Jumat, 24 Juni 2016

“Penggunaan Cek Kosong sebagai Alat Pembayaran di Indonesia”

Perjanjian jual beli adalah suatu perjanjian yang dibentuk karena pihak yang satu telah mengikatkan dirinya untuk menyerahkan hak kebendaan dan pihak yang lain  bersedia untuk membayar harga yang diperjanjikan (Pasal 1457 KUHPerdata). Obyek dari perjanjian jual beli adalah barang-barang tertentu yang dapat ditentukan wujud dan jumlahnya serta tidak dilarang menurut hukum yang berlaku untuk diperjualbelikan. Perjanjian jual beli telah sah mengikat apabila kedua belah pihak telah mencapai kata sepakat tentang barang dan harga meski barang tersebut belum diserahkan maupun harganya belum dibayarkan.
------------------------------------------------
Petunjuk:
• 1. Terjemahkan kalimat dari kutipan tentang perjanjian jual beli ini ke dalam bahasa Inggris: "Obyek dari perjanjian jual beli adalah barang-barang tertentu yang dapat ditentukan wujud dan jumlahnya serta tidak dilarang menurut hukum yang berlaku untuk diperjualbelikan."
• 2. Tolong lanjutkan kutipan tentang perjanjian jual beli, dimulai setelah kalimat terakhirnya.
Baris-baris di bawah ini adalah bahan terpisah dari kutipan tentang perjanjian jual beli.

Data Rekaman:
------------------------------------------------
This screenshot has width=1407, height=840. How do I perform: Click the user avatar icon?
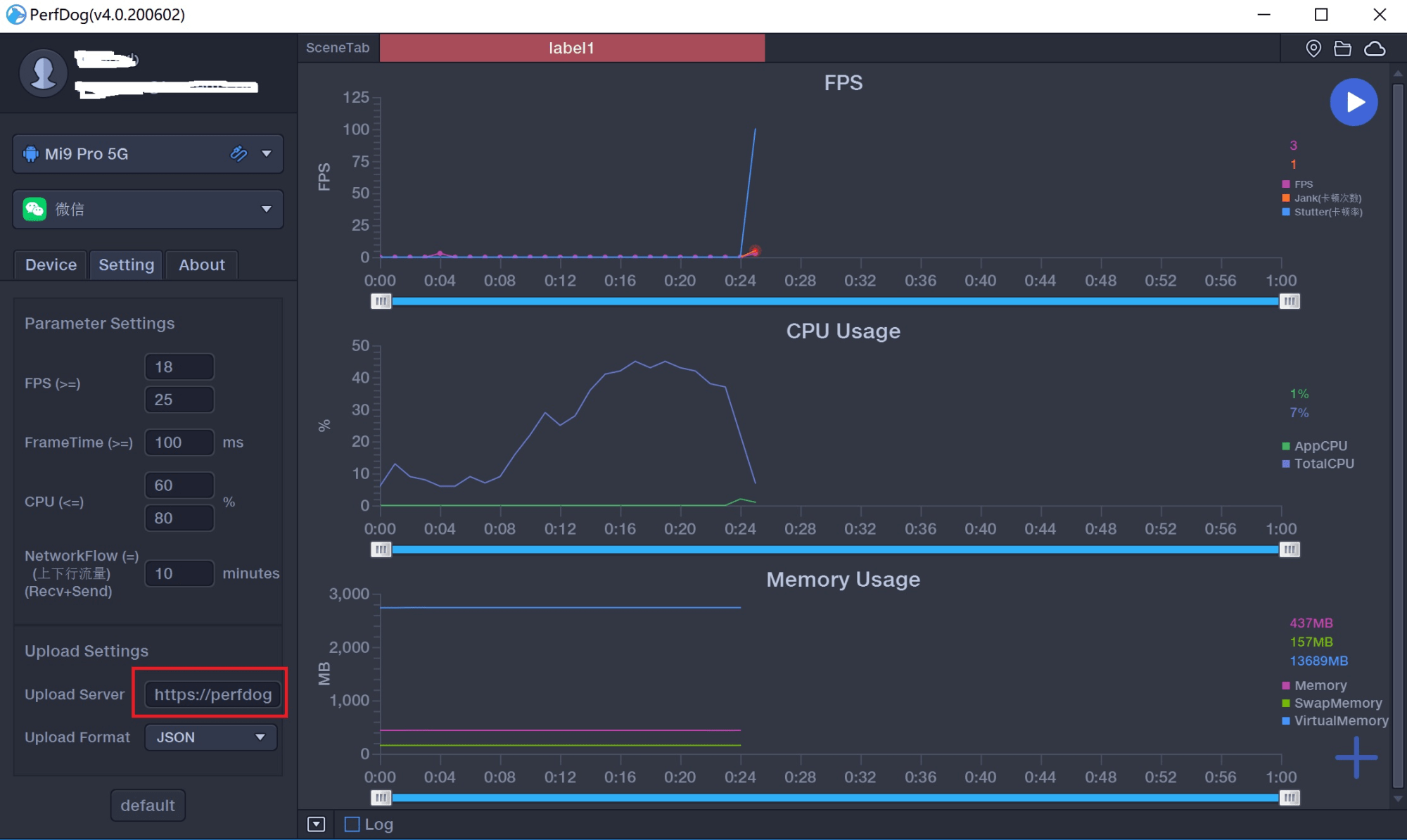coord(43,73)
------------------------------------------------
Jawaban Berurutan:
• 1. The object of a sale and purchase agreement is certain goods whose form and quantity can be determined and which are not prohibited by the applicable law from being bought and sold.

• 2.
Surat cek sebagai salah satu surat berharga adalah merupakan alat pembayaran tunai secara giral sebagai pengganti uang kartal yang biasa digunakan dalam jual beli. Namun, berpangkal dari ketentuan-ketentuan dalam hukum cek yang cenderung memberikan peluang untuk terjadinya penyimpangan penggunaan cek, maka kemudian timbulah masalah di dalam penggunaan cek yaitu cek kosong. Cek kosong yaitu dimana tidak tersedianya dana ketika cek dicairkan atau diperlihatkan. Cek kosong timbul karena adanya itikad tidak baik dari penerbit yang sering disebut dengan tindakan penipuan.
Dalam kasus cek kosong yang terjadi di Palembang antara PT Pulau Hijau Asri (PHA) yang melaporkan Siti Faridah karena telah menerbitkan cek kosong bernilai Rp 2 miliar dan Rp 1,2 miliar. Penipuan cek kosong tersebut bermula dari perjanjian pokok yaitu kontrak jual beli crude palm oil (CPO)  antara PT Pulau Hijau Asri dengan Siti Faridah, dimana perjanjian kontrak tersebut bernilai Rp3,2 milyar.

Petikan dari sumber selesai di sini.